1. Make your winter boots into minimalist boots! (see previous blog entry). I am actually in the process of doing this, and will report back regularly on their status over the winter months.
2. Keep your shoes off in the house in winter. Walking around barefoot can maintain that muscular strength you've developed over the summer. We podiatrists see a rash of plantar fasciitis in the spring/summer because people take their weak, atrophied feet out of their thick, supportive boots and put them in flip flops with no transition. To prevent this, keep the feet strong.
3. Pick shoes based on my shoe selection rules 1. Zero drop (heel shouldn't be higher than the forefoot), 2. No toe spring (shouldn't be an upward curve at the front of the shoe), and 3. Wide toebox! (again, the hardest qualification to find in most shoes. The ones that do this well are: basic crocs, altras, stems, vivobarefoot, and a handful of other shoe brands). Vivobarefoot makes a good waterproof winter boot, and you can find moccasins and mukluks that fit all specifications, but they aren't waterproof.

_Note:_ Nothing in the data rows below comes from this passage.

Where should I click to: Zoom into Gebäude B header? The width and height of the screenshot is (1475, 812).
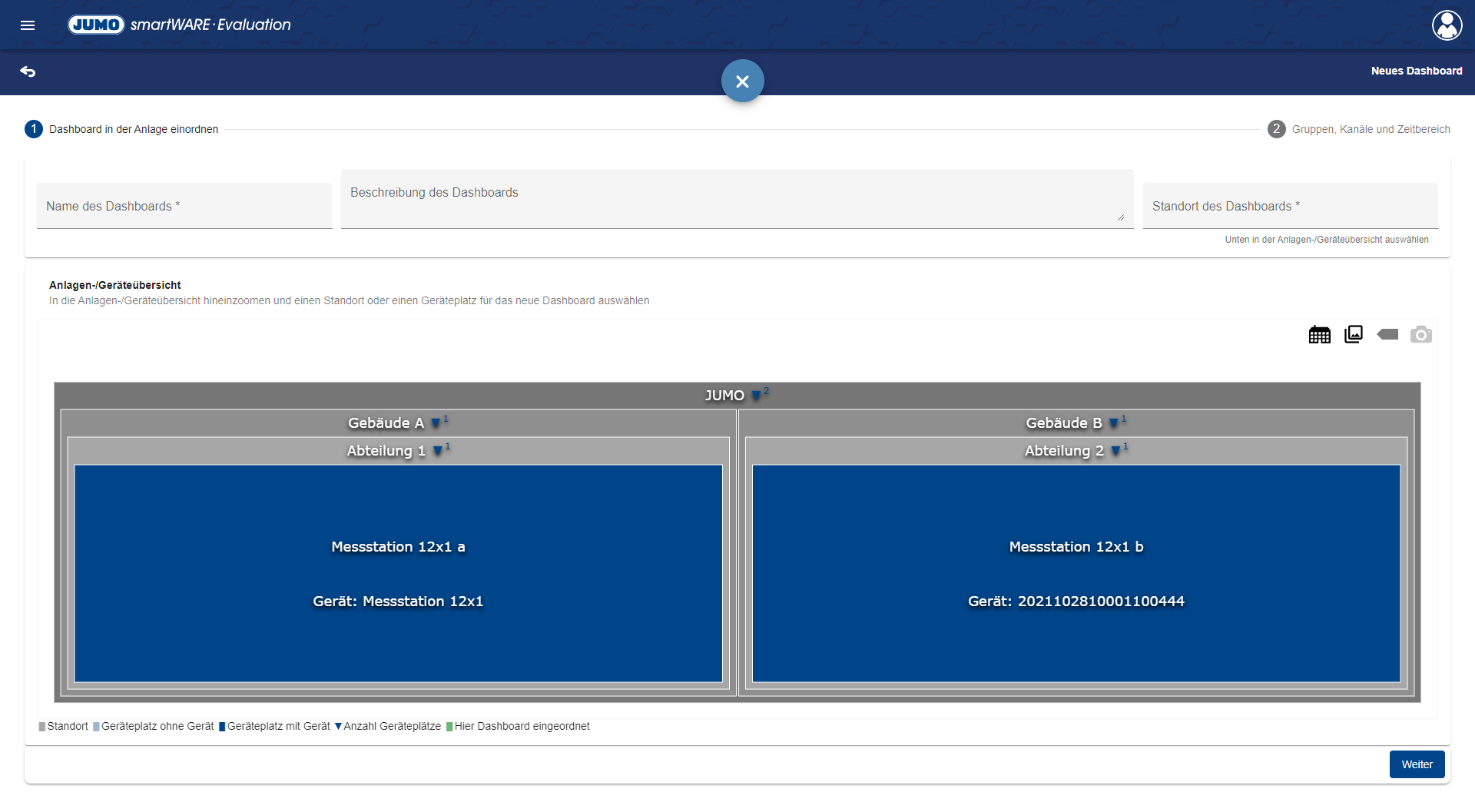[x=1064, y=423]
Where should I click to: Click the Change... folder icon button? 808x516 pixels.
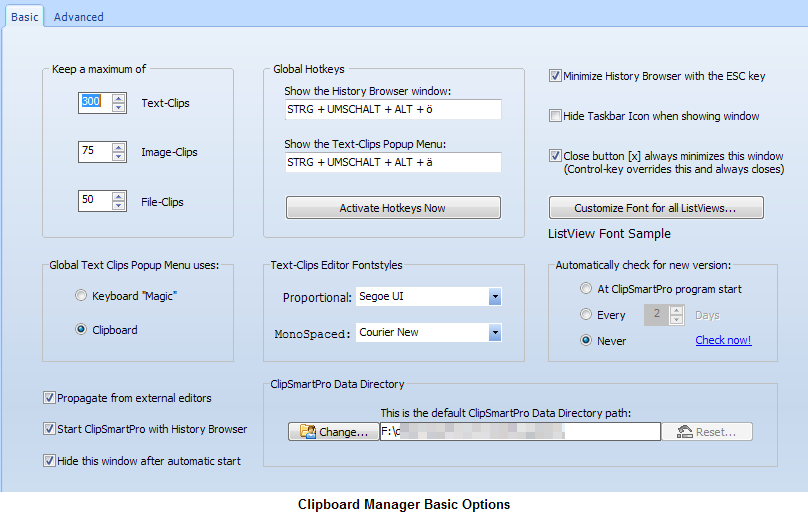333,432
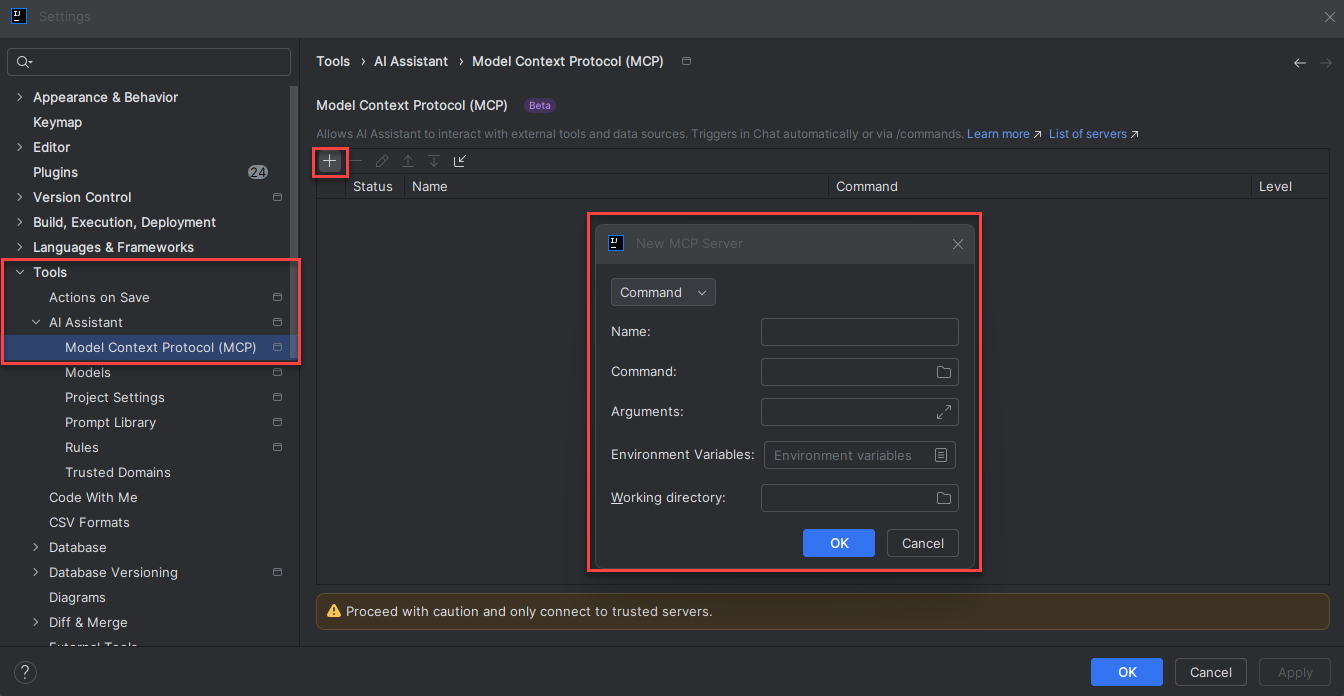Open the List of servers link
Image resolution: width=1344 pixels, height=696 pixels.
1088,133
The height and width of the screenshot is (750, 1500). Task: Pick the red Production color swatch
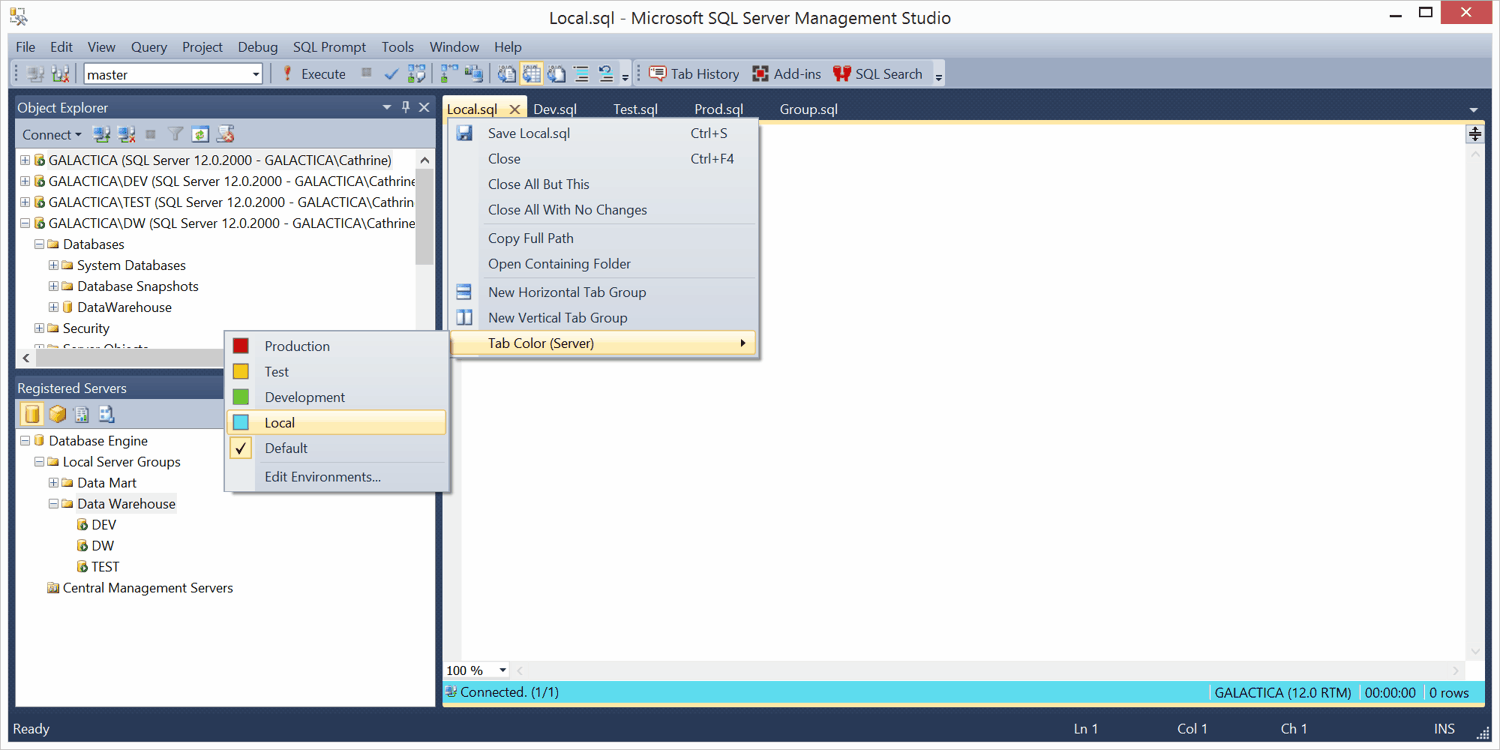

5. Functional fitness indoors. Keep hitting the gym with your five fingers or other flat bottomed shoes. Besides being good for the foot alone, they put your entire body in better alignment for lifts, especially if you are doing crossfit (see previous blog post on this). Better yet, if you have your own home gym, exercise barefoot (or see if its acceptable in your public gym--its much more sanitary than bare hands on all the machines!). Laird Hamilton is among many who do this. (Check out his youtube workout session for good functional fitness exercises: http://www.youtube.com/watch?v=s3sMjz6dtX0&feature=related).
6. Keep doing all the "transition to barefoot/minimalist exercises" I've mentioned in previous posts: hip flexor; calf/achilles; bottom and top of foot stretches, and eccentric calf; toe-push; towel pickup; heel walking; and one-legged stand strengthening exercises.
7. Exercise the feet in the boots. If you have to be in big clunky boots outside for work all winter, first make sure you pick boots with enough room in the toebox, and that have zero drop heel:forefoot ratio, and with a thin sole as possible. No matter what, do toe curls, and big toe push exercises in the shoe several times throuought the day--it'll help keep those toes warm too!